Efficient transfection of cells is a prerequisite for genetic manipulation. However, many cell lines remain hard to transfect with established protocols, hampering consecutive analysis. Here, we compare three different methods (FuGENE® HD Transfection Reagent, transfection reagent L, and calcium phosphate) for the transfection of neuroblastoma cell lines. We show that FuGENE® HD Transfection Reagent is able to transfect all of these cell lines with high efficiency for further analysis.
Cellular research regularly requires transfection of cells under investigation for genetic manipulation (e.g., over-expression or knockdown of the gene of interest). Although numerous different transfection methods are available today that work well with standard cell lines such as HEK293 (ATCC® CRL-1573™) or HeLa (ATCC® CCL-2™), many cell types remain hard to transfect with standard protocols. In our hands, the neuroblastoma cell lines SK-N-AS (ATCC® CRL-2137™), SK-N-LO, and SK-N-MC (ATCC® HTB-10™) belong to this group, resisting transfection with reagents such as calcium phosphate, transfection reagent L, and DEAE dextrane (Figure 1 and data not shown). During the attempt to achieve efficient transfection, we compared FuGENE® HD Transfection Reagent, transfection reagent L, and a calcium phosphate-based transfection kit for their capacity to transfect these cell lines. Using an EGFP reporter construct and FACS analysis for quantification of transiently transfected cells, we found a superior transfection ability with all three cell lines (up to 24% EGFP positive cells) using FuGENE® HD Transfection Reagent compared with the other methods.
Materials and Methods
One day prior to transfection, 350,000 cells (SK-N-MC; SK-N-LO) or 500,000 cells (SK-N-AS) were seeded into 6-well plates, resulting in about 60% confluency within 24 hours. Cells were transfected with pHygEGFP (Clontech, USA), using transfection reagent L, a calcium phosphate-based mammalian transfection kit, and FuGENE® HD Transfection Reagent, according to the manufacturers’ instructions.

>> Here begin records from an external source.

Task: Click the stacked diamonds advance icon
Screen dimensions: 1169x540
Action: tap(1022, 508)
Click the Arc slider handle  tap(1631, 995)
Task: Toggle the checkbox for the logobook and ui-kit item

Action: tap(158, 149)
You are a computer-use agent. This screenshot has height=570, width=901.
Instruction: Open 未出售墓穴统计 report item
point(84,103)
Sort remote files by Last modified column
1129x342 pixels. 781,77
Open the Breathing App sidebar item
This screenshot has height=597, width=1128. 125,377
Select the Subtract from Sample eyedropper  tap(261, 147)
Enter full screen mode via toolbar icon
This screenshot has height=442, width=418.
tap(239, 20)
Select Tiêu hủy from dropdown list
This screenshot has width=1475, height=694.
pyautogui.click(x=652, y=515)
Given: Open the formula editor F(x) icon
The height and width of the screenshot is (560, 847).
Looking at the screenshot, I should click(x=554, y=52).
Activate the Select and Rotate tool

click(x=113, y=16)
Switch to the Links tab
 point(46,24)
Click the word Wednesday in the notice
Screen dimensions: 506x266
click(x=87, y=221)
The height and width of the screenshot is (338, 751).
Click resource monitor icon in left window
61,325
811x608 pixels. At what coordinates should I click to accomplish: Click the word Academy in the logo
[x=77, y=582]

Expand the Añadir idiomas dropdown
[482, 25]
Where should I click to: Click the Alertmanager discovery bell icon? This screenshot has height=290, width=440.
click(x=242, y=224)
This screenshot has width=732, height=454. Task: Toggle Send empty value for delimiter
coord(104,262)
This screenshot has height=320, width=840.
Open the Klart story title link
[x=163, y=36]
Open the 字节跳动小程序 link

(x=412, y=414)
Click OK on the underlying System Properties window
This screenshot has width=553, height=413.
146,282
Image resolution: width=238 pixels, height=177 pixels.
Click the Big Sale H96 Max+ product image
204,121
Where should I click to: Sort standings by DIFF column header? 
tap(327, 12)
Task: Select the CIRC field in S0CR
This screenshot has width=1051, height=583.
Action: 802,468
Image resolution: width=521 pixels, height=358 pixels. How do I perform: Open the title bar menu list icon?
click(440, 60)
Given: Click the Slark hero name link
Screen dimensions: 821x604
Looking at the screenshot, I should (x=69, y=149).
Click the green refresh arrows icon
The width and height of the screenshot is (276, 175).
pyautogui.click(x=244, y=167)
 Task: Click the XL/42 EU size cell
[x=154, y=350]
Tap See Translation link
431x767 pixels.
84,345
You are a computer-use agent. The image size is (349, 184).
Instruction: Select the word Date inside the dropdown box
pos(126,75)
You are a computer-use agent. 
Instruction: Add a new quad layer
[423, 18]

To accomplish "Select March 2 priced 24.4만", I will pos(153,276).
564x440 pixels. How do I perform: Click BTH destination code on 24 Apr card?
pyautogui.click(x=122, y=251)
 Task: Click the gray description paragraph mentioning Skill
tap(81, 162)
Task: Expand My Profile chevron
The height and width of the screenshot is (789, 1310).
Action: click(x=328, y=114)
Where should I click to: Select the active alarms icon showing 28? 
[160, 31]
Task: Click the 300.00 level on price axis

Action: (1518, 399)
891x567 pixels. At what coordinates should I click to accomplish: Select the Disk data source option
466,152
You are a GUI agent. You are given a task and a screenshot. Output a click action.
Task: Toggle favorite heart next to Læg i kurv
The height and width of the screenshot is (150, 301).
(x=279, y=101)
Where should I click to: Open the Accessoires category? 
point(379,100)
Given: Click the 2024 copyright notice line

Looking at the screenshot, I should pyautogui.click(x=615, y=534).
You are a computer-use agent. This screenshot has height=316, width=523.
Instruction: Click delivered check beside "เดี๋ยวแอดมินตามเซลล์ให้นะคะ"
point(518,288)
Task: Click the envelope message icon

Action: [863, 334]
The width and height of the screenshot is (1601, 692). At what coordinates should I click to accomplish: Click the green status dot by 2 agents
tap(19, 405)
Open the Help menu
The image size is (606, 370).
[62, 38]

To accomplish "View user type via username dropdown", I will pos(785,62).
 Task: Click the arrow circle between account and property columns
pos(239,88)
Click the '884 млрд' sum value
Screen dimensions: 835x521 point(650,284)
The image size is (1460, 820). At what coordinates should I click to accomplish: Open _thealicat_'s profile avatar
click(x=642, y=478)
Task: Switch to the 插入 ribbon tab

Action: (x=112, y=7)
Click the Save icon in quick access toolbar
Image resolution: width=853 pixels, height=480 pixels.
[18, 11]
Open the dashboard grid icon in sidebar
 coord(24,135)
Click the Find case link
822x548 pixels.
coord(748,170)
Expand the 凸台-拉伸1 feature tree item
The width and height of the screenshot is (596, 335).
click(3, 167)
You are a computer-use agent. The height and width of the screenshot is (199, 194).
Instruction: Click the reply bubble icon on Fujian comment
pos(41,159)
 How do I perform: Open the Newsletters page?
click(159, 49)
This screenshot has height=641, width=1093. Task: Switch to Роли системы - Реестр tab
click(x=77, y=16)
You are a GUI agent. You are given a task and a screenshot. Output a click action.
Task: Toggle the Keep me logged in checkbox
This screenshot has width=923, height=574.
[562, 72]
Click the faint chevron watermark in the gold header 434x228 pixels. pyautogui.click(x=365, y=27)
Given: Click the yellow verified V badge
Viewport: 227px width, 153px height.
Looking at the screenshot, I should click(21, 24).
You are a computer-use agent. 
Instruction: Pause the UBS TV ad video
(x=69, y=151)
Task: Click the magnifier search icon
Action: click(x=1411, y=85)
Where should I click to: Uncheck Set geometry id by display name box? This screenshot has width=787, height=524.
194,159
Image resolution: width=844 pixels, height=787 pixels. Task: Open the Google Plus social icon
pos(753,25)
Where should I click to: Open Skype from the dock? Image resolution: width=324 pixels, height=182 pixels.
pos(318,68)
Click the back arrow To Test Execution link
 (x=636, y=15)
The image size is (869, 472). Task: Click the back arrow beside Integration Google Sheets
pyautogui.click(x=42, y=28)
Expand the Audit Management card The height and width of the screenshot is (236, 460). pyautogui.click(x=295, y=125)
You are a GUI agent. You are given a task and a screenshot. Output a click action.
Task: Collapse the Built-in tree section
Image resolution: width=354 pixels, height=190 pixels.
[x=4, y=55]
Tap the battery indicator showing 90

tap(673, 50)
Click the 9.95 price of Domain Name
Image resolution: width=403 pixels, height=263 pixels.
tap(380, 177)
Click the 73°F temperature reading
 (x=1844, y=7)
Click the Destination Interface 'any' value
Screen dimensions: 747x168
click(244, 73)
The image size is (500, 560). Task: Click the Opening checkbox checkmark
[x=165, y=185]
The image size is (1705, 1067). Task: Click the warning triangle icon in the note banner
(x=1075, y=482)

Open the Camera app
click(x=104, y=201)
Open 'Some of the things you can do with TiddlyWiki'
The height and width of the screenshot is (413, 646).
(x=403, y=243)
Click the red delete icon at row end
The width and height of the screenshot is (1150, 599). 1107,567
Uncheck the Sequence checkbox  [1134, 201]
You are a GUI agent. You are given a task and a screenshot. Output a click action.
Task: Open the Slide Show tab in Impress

In the case of FuGENE® HD Transfection Reagent, growth medium was renewed directly before transfection. DNA solution containing 2 µg of the vector was diluted with Optimem to a volume of 100 µl. FuGENE® HD Transfection Reagent (4 µl, 6 µl, or 8 µl) was added, resulting in reagent:DNA ratios of 4:2, 6:2, or 8:2 (as recommended in the protocol). The mixture was incubated for 15 minutes at room temper-ature, then added to the cells. After incubation for 5 hours under optimal growth conditions, the growth medium was removed and replaced with a new one.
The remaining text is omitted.